--- WORK TO COMPLETE ---
As the output, give exactly the lines that run from the one with "Image resolution: width=1350" through the end of the records below, and omit pictures.

===== DATA TO PROCESS =====

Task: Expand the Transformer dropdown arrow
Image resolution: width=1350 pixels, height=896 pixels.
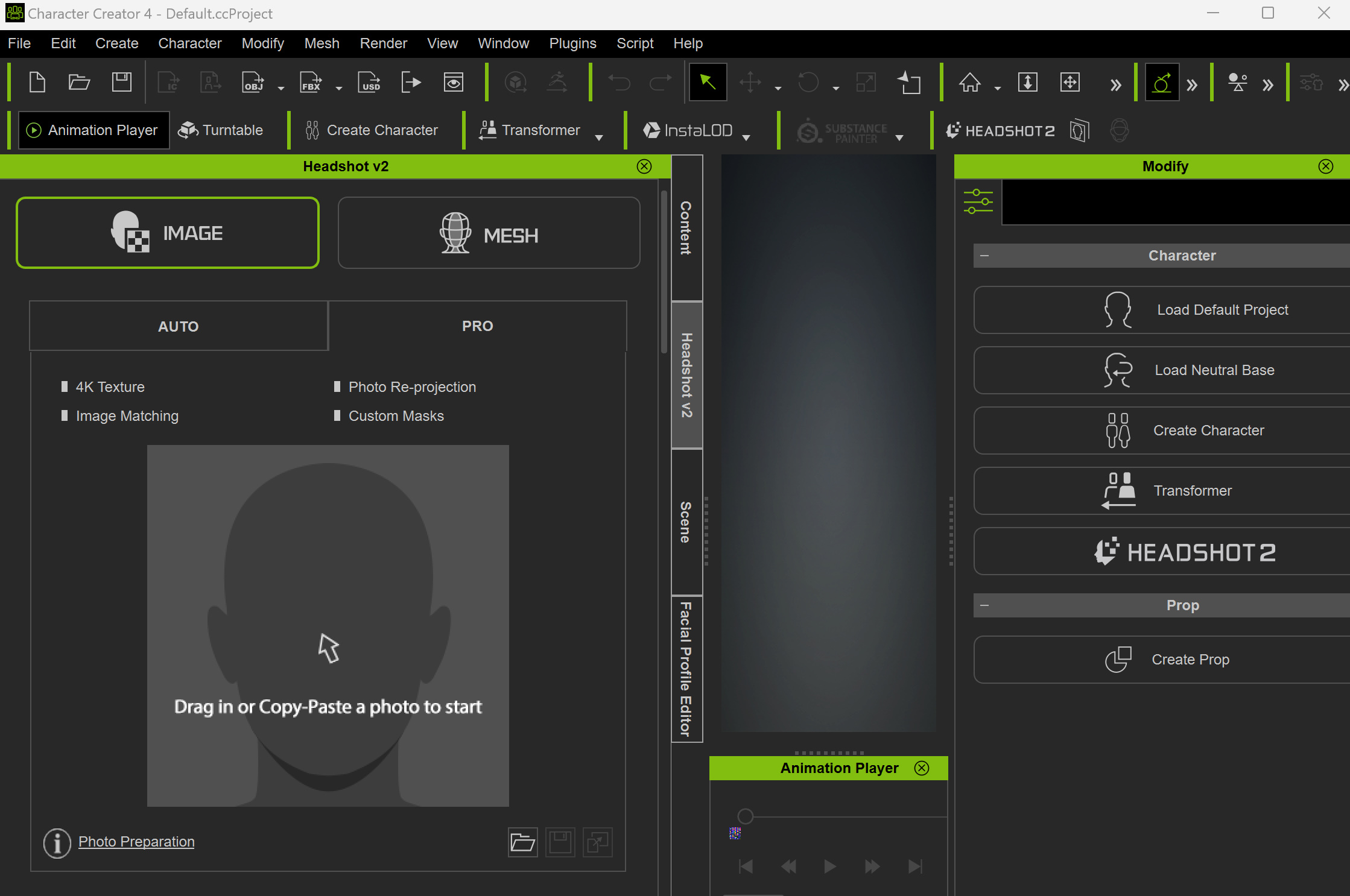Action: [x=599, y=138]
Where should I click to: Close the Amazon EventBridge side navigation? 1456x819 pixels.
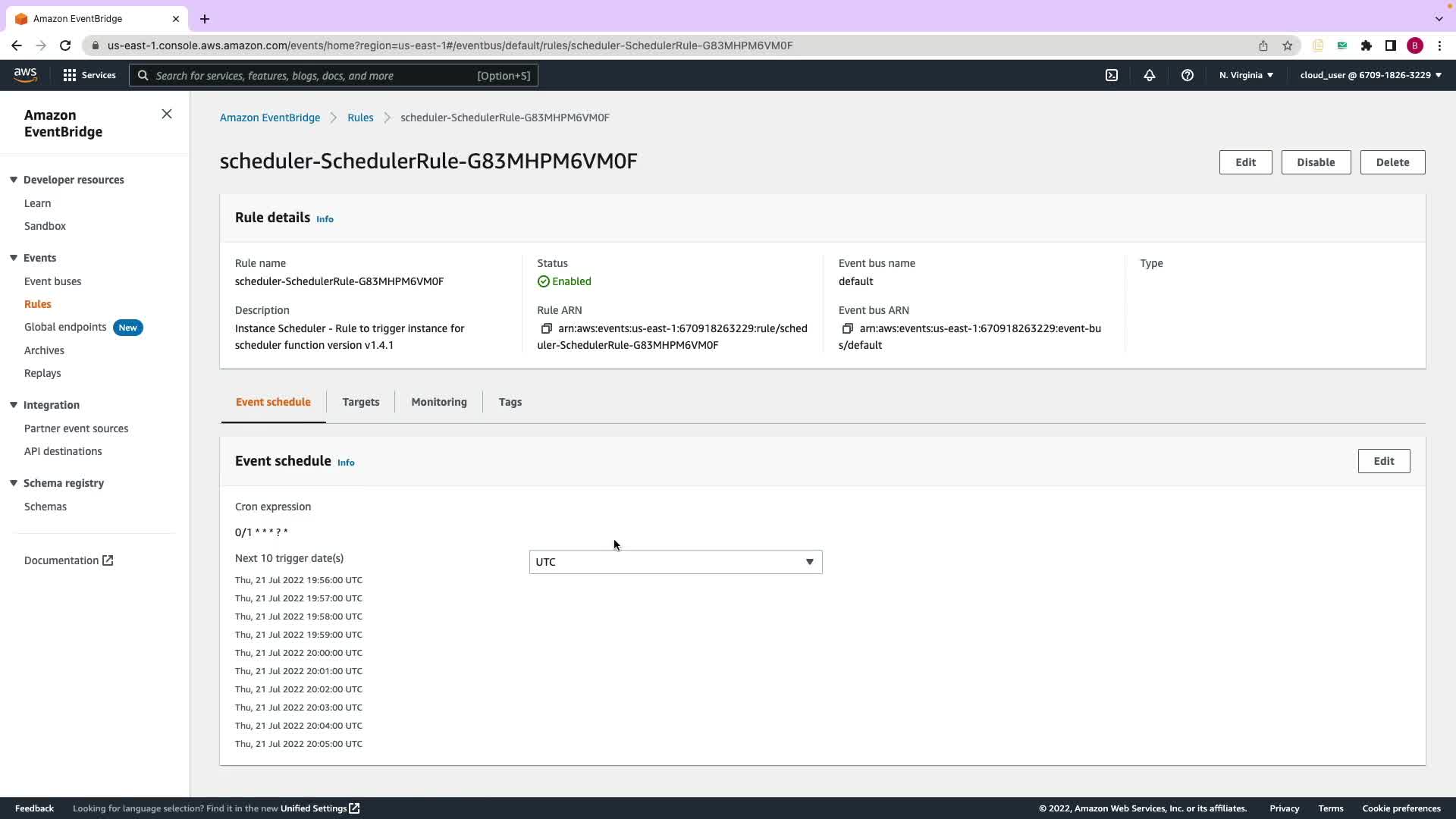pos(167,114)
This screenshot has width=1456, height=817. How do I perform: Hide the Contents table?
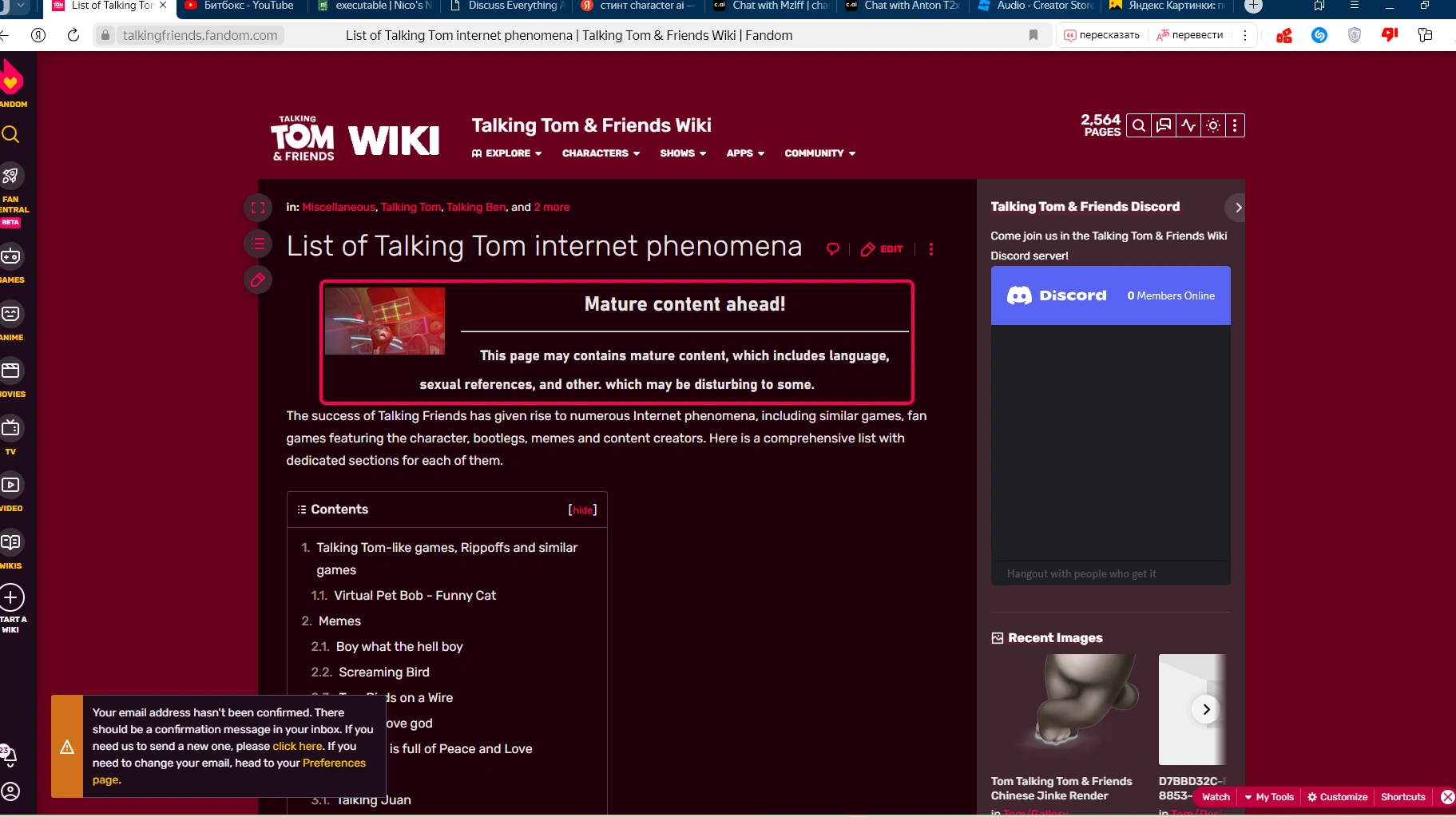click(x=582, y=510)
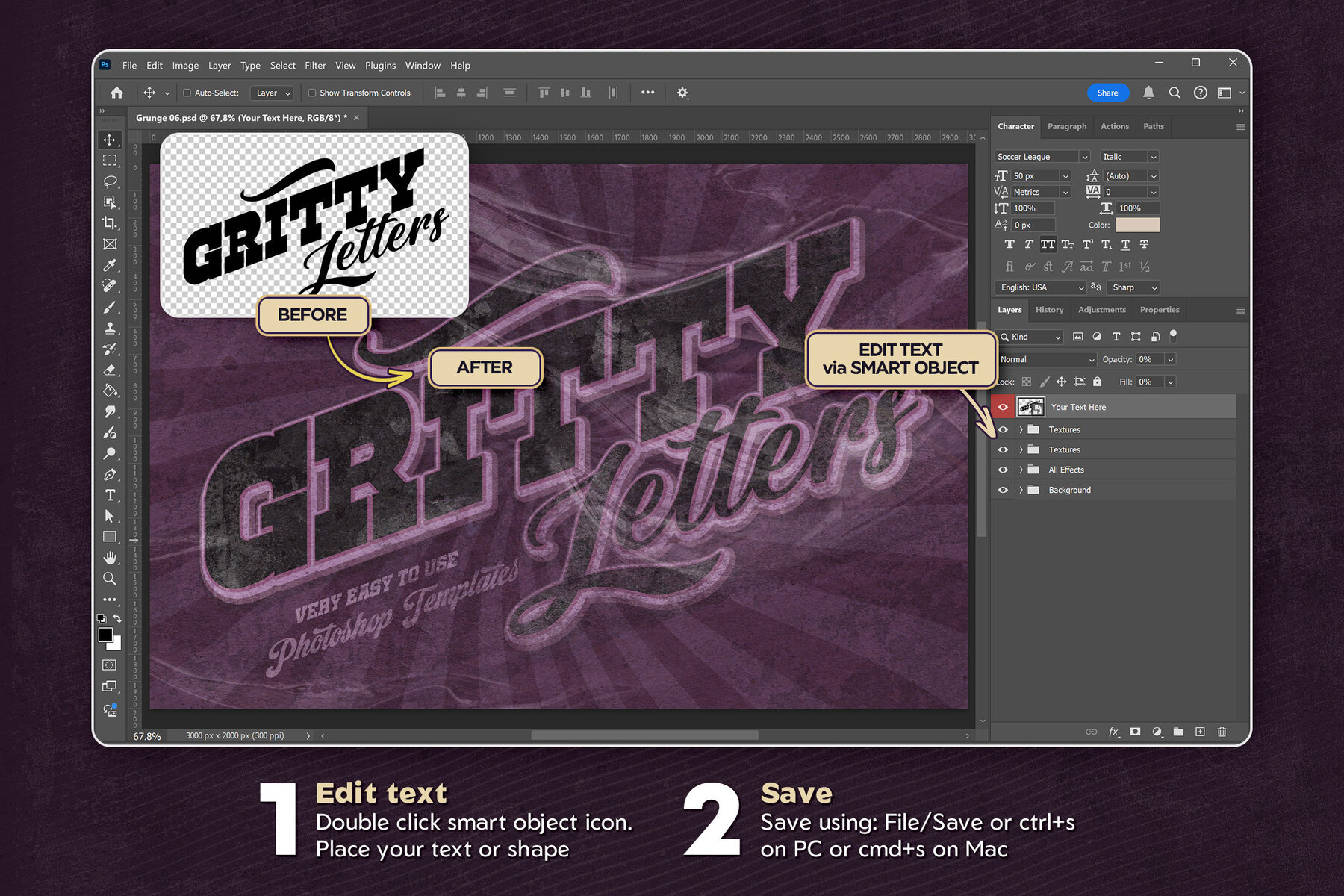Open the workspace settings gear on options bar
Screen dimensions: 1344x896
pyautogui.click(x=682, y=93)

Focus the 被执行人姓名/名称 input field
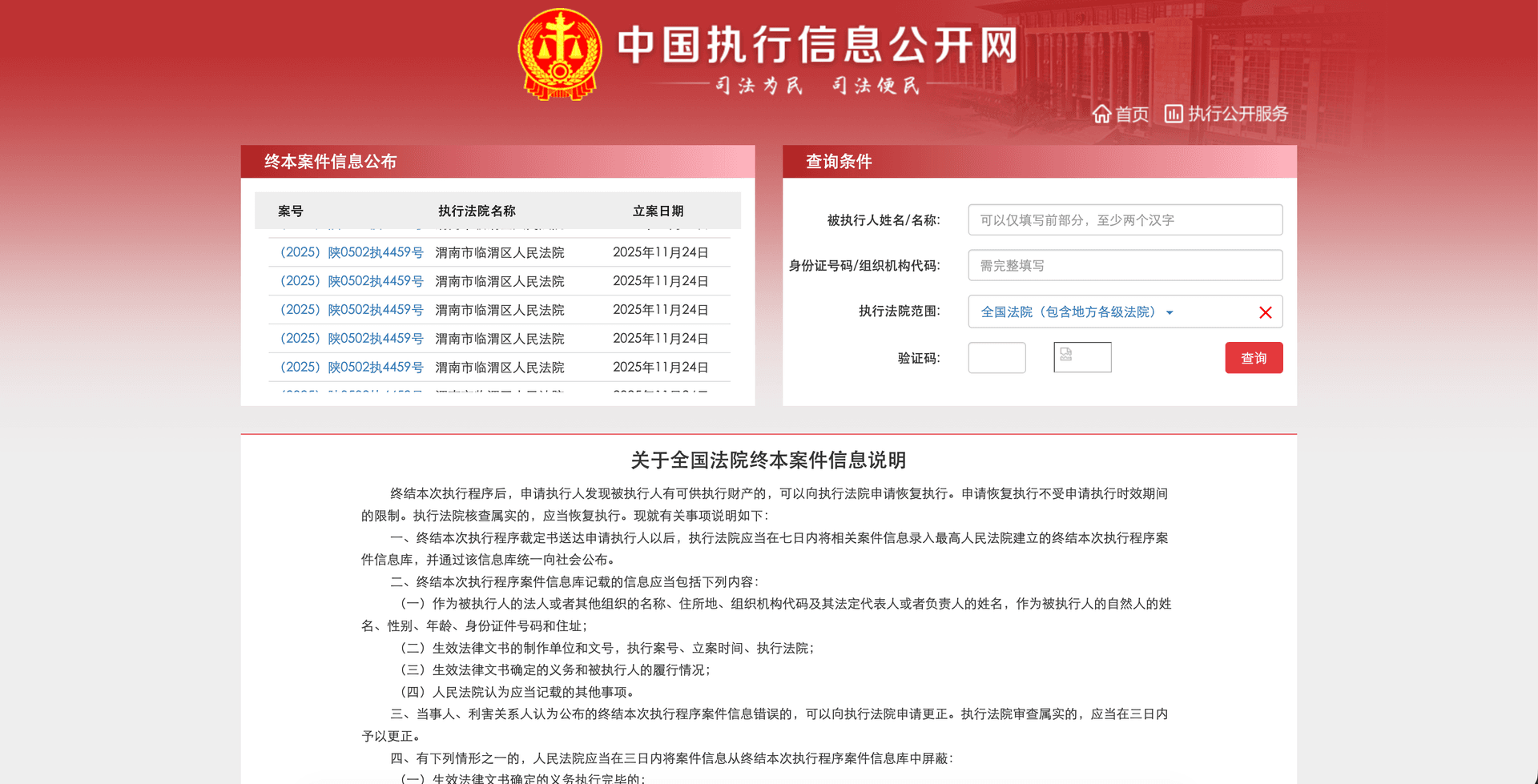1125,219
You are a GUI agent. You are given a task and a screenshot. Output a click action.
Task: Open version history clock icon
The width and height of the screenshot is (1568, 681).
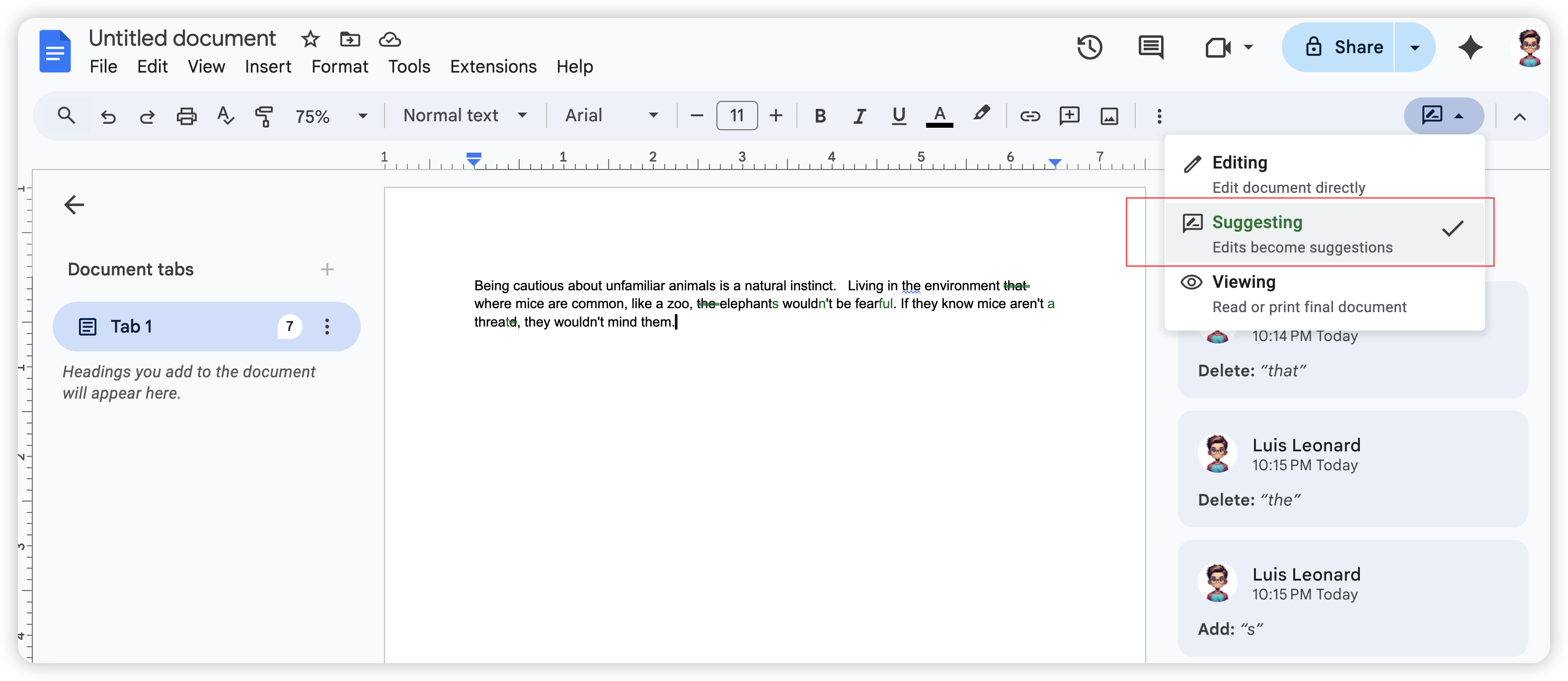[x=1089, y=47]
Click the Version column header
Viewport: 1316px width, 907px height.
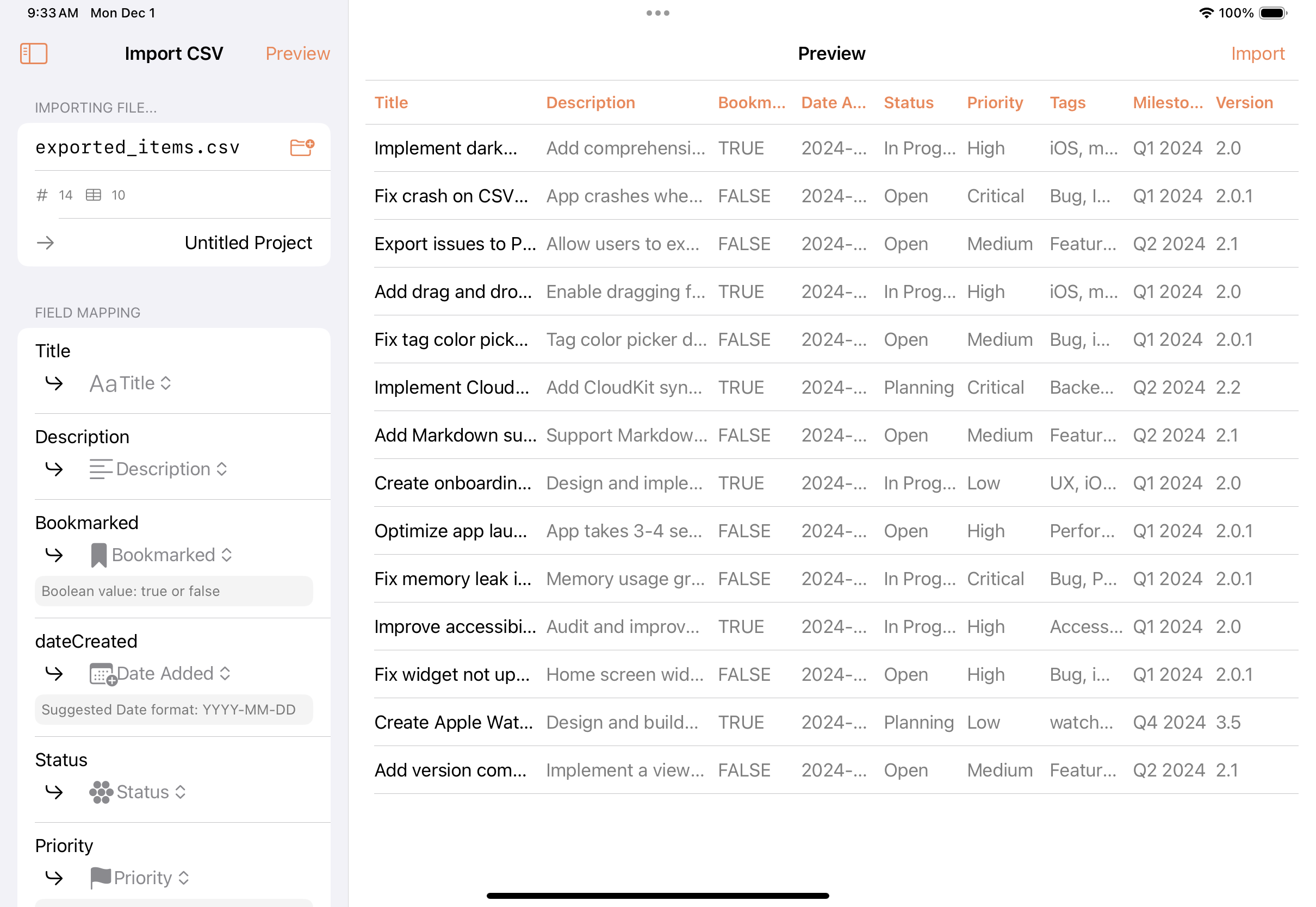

=====

--- EXPECTED OUTPUT ---
Image resolution: width=1350 pixels, height=896 pixels.
Action: [x=599, y=138]
Where should I click to: Close the Amazon EventBridge side navigation? 1456x819 pixels.
pos(167,114)
This screenshot has width=1456, height=817. How do I perform: Hide the Contents table?
click(x=582, y=510)
Open the workspace settings gear on options bar
Screen dimensions: 1344x896
pyautogui.click(x=682, y=93)

Focus the 被执行人姓名/名称 input field
1125,219
You are a GUI agent. You are given a task and a screenshot. Output a click action.
Task: Open version history clock icon
The width and height of the screenshot is (1568, 681).
[x=1089, y=47]
Click the Version column header
Viewport: 1316px width, 907px height.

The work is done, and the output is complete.